What you need to do | Please convert the rows below into a JSON list of strings, one string per line, leaving out blank lines.

Entries from a dataset |

## START

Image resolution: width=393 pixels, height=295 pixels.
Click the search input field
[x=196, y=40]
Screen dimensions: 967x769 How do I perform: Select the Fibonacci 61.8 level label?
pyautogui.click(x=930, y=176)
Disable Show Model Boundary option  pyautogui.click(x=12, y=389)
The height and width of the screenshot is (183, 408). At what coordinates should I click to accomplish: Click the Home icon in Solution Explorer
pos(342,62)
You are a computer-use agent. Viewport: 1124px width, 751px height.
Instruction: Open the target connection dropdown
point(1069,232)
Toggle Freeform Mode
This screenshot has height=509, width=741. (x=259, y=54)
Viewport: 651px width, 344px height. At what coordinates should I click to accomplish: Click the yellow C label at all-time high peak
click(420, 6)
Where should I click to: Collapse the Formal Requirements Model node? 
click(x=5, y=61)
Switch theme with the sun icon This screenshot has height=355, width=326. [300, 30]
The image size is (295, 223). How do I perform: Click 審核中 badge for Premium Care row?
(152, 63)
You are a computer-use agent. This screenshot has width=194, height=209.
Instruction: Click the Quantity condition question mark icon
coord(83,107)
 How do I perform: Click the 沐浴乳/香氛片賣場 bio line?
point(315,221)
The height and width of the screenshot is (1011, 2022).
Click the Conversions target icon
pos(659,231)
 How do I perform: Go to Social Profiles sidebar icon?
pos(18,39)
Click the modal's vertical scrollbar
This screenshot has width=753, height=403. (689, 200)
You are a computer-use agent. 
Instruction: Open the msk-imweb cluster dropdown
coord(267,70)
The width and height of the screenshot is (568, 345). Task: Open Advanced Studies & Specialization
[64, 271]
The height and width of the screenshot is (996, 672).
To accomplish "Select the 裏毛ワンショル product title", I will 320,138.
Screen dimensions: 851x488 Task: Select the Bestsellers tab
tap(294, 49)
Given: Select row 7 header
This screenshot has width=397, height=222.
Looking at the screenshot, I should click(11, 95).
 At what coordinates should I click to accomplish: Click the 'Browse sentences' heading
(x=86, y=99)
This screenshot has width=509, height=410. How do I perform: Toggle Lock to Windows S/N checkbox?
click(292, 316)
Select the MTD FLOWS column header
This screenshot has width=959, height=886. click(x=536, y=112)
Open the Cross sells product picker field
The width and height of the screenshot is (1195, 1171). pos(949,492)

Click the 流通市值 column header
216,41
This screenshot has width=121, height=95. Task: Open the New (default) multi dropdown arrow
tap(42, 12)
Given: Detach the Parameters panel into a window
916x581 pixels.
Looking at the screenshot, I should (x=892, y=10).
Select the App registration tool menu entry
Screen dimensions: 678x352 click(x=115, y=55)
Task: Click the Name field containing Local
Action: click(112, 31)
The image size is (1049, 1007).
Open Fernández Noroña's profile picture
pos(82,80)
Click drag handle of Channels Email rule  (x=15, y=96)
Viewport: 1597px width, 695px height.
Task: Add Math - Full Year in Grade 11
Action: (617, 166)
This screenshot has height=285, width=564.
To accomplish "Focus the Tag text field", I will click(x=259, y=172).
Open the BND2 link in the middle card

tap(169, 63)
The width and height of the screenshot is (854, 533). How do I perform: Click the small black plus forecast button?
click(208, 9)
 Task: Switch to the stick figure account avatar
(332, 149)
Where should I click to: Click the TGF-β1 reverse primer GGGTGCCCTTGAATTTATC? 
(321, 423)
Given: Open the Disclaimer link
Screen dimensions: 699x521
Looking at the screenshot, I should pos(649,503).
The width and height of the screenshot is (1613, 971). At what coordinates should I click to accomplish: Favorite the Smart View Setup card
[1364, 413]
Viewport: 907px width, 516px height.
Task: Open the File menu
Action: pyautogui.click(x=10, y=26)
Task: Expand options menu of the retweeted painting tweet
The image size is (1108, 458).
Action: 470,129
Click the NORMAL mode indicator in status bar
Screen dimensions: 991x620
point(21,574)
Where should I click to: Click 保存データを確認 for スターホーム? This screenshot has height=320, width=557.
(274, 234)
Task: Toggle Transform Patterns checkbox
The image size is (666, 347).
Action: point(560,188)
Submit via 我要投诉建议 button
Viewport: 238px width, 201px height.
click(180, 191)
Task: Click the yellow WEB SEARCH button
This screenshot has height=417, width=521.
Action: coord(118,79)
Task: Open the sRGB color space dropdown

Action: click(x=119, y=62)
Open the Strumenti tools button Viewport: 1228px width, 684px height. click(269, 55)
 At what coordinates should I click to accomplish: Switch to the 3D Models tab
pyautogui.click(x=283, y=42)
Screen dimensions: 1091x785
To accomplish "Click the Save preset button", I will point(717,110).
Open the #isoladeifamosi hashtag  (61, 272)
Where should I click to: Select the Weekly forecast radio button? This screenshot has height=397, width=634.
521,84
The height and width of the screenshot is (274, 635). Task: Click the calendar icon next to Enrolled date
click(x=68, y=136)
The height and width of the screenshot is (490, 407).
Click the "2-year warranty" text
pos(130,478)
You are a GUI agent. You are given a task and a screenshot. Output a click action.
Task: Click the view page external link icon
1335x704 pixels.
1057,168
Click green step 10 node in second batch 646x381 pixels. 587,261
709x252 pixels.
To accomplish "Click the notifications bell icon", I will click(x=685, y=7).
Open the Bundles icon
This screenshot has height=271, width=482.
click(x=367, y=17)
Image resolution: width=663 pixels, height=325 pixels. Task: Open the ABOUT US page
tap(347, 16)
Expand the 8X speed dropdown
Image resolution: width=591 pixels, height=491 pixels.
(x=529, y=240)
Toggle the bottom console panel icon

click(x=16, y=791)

## END

The answer |
[
  "Image resolution: width=393 pixels, height=295 pixels.",
  "Click the search input field",
  "[x=196, y=40]",
  "Screen dimensions: 967x769 How do I perform: Select the Fibonacci 61.8 level label?",
  "pyautogui.click(x=930, y=176)",
  "Disable Show Model Boundary option  pyautogui.click(x=12, y=389)",
  "The height and width of the screenshot is (183, 408). At what coordinates should I click to accomplish: Click the Home icon in Solution Explorer",
  "pos(342,62)",
  "You are a computer-use agent. Viewport: 1124px width, 751px height.",
  "Instruction: Open the target connection dropdown",
  "point(1069,232)",
  "Toggle Freeform Mode",
  "This screenshot has height=509, width=741. (x=259, y=54)",
  "Viewport: 651px width, 344px height. At what coordinates should I click to accomplish: Click the yellow C label at all-time high peak",
  "click(420, 6)",
  "Where should I click to: Collapse the Formal Requirements Model node? ",
  "click(x=5, y=61)",
  "Switch theme with the sun icon This screenshot has height=355, width=326. [300, 30]",
  "The image size is (295, 223). How do I perform: Click 審核中 badge for Premium Care row?",
  "(152, 63)",
  "You are a computer-use agent. This screenshot has width=194, height=209.",
  "Instruction: Click the Quantity condition question mark icon",
  "coord(83,107)",
  " How do I perform: Click the 沐浴乳/香氛片賣場 bio line?",
  "point(315,221)",
  "The height and width of the screenshot is (1011, 2022).",
  "Click the Conversions target icon",
  "pos(659,231)",
  " How do I perform: Go to Social Profiles sidebar icon?",
  "pos(18,39)",
  "Click the modal's vertical scrollbar",
  "This screenshot has width=753, height=403. (689, 200)",
  "You are a computer-use agent. ",
  "Instruction: Open the msk-imweb cluster dropdown",
  "coord(267,70)",
  "The width and height of the screenshot is (568, 345). Task: Open Advanced Studies & Specialization",
  "[64, 271]",
  "The height and width of the screenshot is (996, 672).",
  "To accomplish \"Select the 裏毛ワンショル product title\", I will 320,138.",
  "Screen dimensions: 851x488 Task: Select the Bestsellers tab",
  "tap(294, 49)",
  "Given: Select row 7 header",
  "This screenshot has width=397, height=222.",
  "Looking at the screenshot, I should click(11, 95).",
  " At what coordinates should I click to accomplish: Click the 'Browse sentences' heading",
  "(x=86, y=99)",
  "This screenshot has width=509, height=410. How do I perform: Toggle Lock to Windows S/N checkbox?",
  "click(292, 316)",
  "Select the MTD FLOWS column header",
  "This screenshot has width=959, height=886. click(x=536, y=112)",
  "Open the Cross sells product picker field",
  "The width and height of the screenshot is (1195, 1171). pos(949,492)",
  "Click the 流通市值 column header",
  "216,41",
  "This screenshot has width=121, height=95. Task: Open the New (default) multi dropdown arrow",
  "tap(42, 12)",
  "Given: Detach the Parameters panel into a window",
  "916x581 pixels.",
  "Looking at the screenshot, I should (x=892, y=10).",
  "Select the App registration tool menu entry",
  "Screen dimensions: 678x352 click(x=115, y=55)",
  "Task: Click the Name field containing Local",
  "Action: click(112, 31)",
  "The image size is (1049, 1007).",
  "Open Fernández Noroña's profile picture",
  "pos(82,80)",
  "Click drag handle of Channels Email rule  (x=15, y=96)",
  "Viewport: 1597px width, 695px height.",
  "Task: Add Math - Full Year in Grade 11",
  "Action: (617, 166)",
  "This screenshot has height=285, width=564.",
  "To accomplish \"Focus the Tag text field\", I will click(x=259, y=172).",
  "Open the BND2 link in the middle card",
  "tap(169, 63)",
  "The width and height of the screenshot is (854, 533). How do I perform: Click the small black plus forecast button?",
  "click(208, 9)",
  " Task: Switch to the stick figure account avatar",
  "(332, 149)",
  "Where should I click to: Click the TGF-β1 reverse primer GGGTGCCCTTGAATTTATC? ",
  "(321, 423)",
  "Given: Open the Disclaimer link",
  "Screen dimensions: 699x521",
  "Looking at the screenshot, I should pos(649,503).",
  "The width and height of the screenshot is (1613, 971). At what coordinates should I click to accomplish: Favorite the Smart View Setup card",
  "[1364, 413]",
  "Viewport: 907px width, 516px height.",
  "Task: Open the File menu",
  "Action: pyautogui.click(x=10, y=26)",
  "Task: Expand options menu of the retweeted painting tweet",
  "The image size is (1108, 458).",
  "Action: 470,129",
  "Click the NORMAL mode indicator in status bar",
  "Screen dimensions: 991x620",
  "point(21,574)",
  "Where should I click to: Click 保存データを確認 for スターホーム? This screenshot has height=320, width=557.",
  "(274, 234)",
  "Task: Toggle Transform Patterns checkbox",
  "The image size is (666, 347).",
  "Action: point(560,188)",
  "Submit via 我要投诉建议 button",
  "Viewport: 238px width, 201px height.",
  "click(180, 191)",
  "Task: Click the yellow WEB SEARCH button",
  "This screenshot has height=417, width=521.",
  "Action: coord(118,79)",
  "Task: Open the sRGB color space dropdown",
  "Action: click(x=119, y=62)",
  "Open the Strumenti tools button Viewport: 1228px width, 684px height. click(269, 55)",
  " At what coordinates should I click to accomplish: Switch to the 3D Models tab",
  "pyautogui.click(x=283, y=42)",
  "Screen dimensions: 1091x785",
  "To accomplish \"Click the Save preset button\", I will point(717,110).",
  "Open the #isoladeifamosi hashtag  (61, 272)",
  "Where should I click to: Select the Weekly forecast radio button? This screenshot has height=397, width=634.",
  "521,84",
  "The height and width of the screenshot is (274, 635). Task: Click the calendar icon next to Enrolled date",
  "click(x=68, y=136)",
  "The height and width of the screenshot is (490, 407).",
  "Click the \"2-year warranty\" text",
  "pos(130,478)",
  "You are a GUI agent. You are given a task and a screenshot. Output a click action.",
  "Task: Click the view page external link icon",
  "1335x704 pixels.",
  "1057,168",
  "Click green step 10 node in second batch 646x381 pixels. 587,261",
  "709x252 pixels.",
  "To accomplish \"Click the notifications bell icon\", I will click(x=685, y=7).",
  "Open the Bundles icon",
  "This screenshot has height=271, width=482.",
  "click(x=367, y=17)",
  "Image resolution: width=663 pixels, height=325 pixels. Task: Open the ABOUT US page",
  "tap(347, 16)",
  "Expand the 8X speed dropdown",
  "Image resolution: width=591 pixels, height=491 pixels.",
  "(x=529, y=240)",
  "Toggle the bottom console panel icon",
  "click(x=16, y=791)"
]